Der in Aßling aufgewachsene Simon Viktor ist Künstleragent und Texter. Nun hat er seinen ersten Roman geschrieben - im Keller.

Interview von Thorsten Rienth, Aßling

Simon Viktors Debüt-Roman dreht sich um die wahre Geschichte des Zugunglücks zwischen Aßling und Elkofen von 1945. Historische Elemente vermischt er darin gekonnt mit einem fiktiven Plot.

SZ: Sie arbeiten als Künstleragent und Texter fürs Fernsehen, sind verheiratet und haben zwei kleine Töchter zuhause. Da gibt es doch wahrlich Spannenderes, als sich einem Zugunglück vor bald 80 Jahren literarisch zu nähern...

Simon Viktor: Genau diese literarische Annäherung finde ich wahnsinnig spannend! Einerseits, weil dieses Zugunglück in der deutschen Geschichtsschreibung nahezu vergessen ist. Andererseits, weil es bis heute im kollektiven Gedächtnis Aßlings und der Dörfer drumherum mit einer seltsamen Distanz nachhallt.
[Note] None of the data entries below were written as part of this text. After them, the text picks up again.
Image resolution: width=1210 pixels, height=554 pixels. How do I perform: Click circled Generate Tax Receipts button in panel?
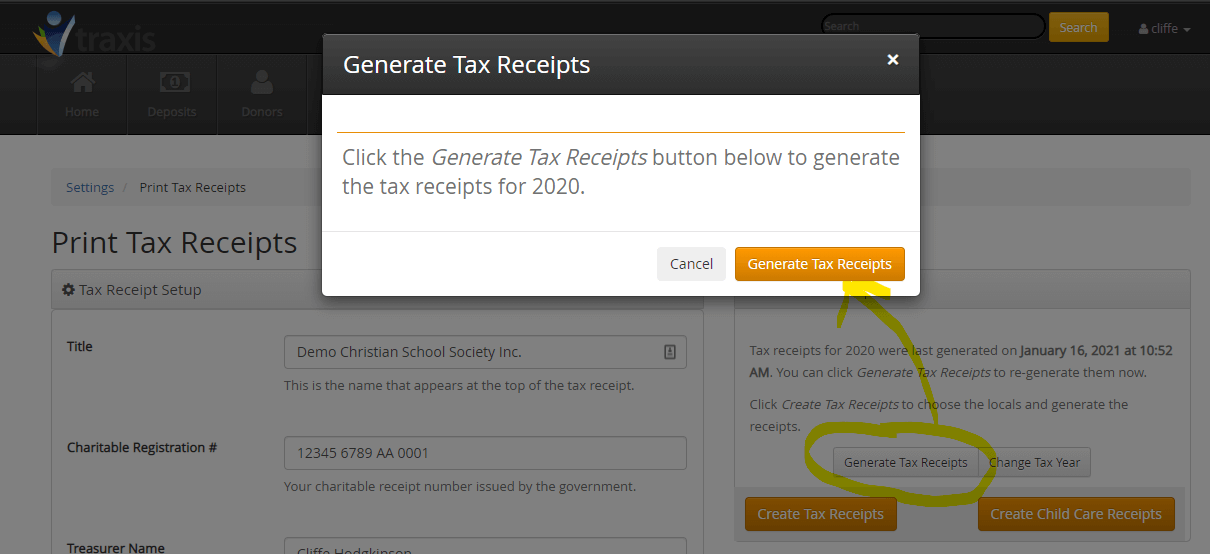coord(906,462)
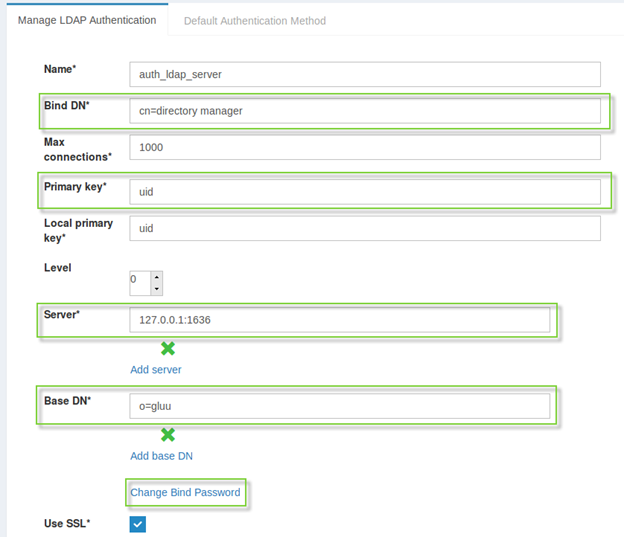Click the Base DN field showing o=gluu
The height and width of the screenshot is (537, 624).
[339, 406]
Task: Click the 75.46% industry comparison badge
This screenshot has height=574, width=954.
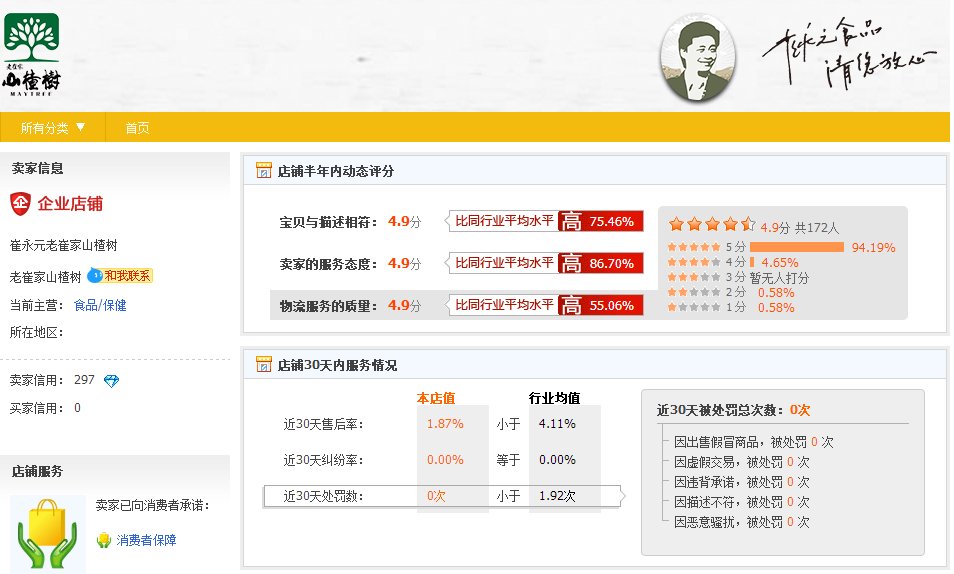Action: click(x=600, y=221)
Woher kommt diese Distanz?

Die Frage habe ich mir bei der Recherche und beim Schreiben oft gestellt. Ich kann nur mutmaßen: Der Zweite Weltkrieg war als Urkatastrophe schlechthin zu Ende gegangen. Der Tisch der kollektiven Erinnerung muss so reich mit traumatischen Erinnerungen gedeckt gewesen sein, dass dieses Drama des Zugunglücks einfach hinten runtergefallen ist. Die alte Zeit war zu Ende, aber die neue Welt noch nicht wirklich da.

Zwei, drei Jahre später wäre die Geschichtsschreibung wahrscheinlich eine andere geworden?

Gut möglich. Andererseits frage ich mich, ob der Mensch diese ganze Tragik überhaupt erfassen kann: Da überlebst du den Krieg, hast im Sommer 1945 deinen Entlassungsschein aus der Kriegsgefangenschaft in der Tasche - und dann stirbst du so elendig, weil die Fernsprechverbindung zwischen den Fahrdienstleitern zu viel knarzt. Und nicht zuletzt dürfte die Distanz auch daher rühren, dass die Opfer nicht aus der Region stammten. Niemand im Dorf hatte eine emotionale Bindung zu ihnen.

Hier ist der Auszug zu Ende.